REQUIREMENT —
Look through the entries below. Report each line that has the word "computer" in it.

Data entries:
*-*-*
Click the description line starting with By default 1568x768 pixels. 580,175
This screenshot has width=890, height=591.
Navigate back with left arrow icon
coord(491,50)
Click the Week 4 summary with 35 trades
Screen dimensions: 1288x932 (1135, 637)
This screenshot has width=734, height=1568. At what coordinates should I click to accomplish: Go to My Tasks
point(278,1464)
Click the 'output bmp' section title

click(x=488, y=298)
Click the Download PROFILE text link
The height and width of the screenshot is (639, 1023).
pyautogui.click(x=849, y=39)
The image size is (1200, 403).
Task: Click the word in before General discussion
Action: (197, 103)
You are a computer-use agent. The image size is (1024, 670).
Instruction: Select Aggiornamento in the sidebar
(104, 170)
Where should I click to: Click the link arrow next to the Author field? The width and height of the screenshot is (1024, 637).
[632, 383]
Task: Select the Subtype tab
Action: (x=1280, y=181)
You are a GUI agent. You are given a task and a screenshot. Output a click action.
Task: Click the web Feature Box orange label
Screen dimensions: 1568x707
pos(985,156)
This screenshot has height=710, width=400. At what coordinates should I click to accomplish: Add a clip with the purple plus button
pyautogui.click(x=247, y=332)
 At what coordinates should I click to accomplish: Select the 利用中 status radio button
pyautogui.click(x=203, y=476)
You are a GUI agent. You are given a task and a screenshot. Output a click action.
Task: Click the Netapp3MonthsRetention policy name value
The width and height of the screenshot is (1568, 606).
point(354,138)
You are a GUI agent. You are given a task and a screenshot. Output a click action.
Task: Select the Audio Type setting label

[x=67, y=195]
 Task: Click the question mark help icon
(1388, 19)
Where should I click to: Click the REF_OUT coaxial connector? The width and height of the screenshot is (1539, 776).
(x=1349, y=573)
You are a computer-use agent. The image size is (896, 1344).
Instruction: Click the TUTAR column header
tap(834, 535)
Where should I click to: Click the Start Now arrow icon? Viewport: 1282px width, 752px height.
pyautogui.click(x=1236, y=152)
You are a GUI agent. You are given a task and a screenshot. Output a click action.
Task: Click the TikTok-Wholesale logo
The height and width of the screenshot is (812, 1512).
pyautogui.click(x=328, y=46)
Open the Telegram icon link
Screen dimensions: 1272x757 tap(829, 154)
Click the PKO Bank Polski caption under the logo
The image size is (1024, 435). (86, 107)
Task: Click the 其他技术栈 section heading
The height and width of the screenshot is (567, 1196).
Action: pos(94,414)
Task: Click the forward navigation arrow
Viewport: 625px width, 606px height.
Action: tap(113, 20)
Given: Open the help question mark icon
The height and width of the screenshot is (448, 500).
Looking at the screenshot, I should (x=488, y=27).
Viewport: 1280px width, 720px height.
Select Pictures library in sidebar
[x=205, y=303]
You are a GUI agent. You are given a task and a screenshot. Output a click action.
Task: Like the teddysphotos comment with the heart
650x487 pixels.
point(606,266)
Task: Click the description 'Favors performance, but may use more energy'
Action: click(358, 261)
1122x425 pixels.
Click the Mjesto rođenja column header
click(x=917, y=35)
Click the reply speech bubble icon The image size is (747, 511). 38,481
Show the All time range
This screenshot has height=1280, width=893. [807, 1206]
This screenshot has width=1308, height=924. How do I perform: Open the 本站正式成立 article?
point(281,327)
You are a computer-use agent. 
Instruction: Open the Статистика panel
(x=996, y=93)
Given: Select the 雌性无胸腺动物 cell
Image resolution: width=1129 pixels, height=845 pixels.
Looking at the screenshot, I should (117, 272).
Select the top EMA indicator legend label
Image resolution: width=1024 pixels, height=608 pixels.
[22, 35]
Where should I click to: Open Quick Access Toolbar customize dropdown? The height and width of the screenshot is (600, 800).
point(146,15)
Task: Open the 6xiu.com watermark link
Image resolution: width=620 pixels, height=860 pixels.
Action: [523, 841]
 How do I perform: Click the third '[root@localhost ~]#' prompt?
*-*-*
SOLVED EXERCISE —
You are a computer-use agent. The image size is (1024, 670).
You are a computer-use agent. The image size is (896, 1344).
You are a computer-use agent. 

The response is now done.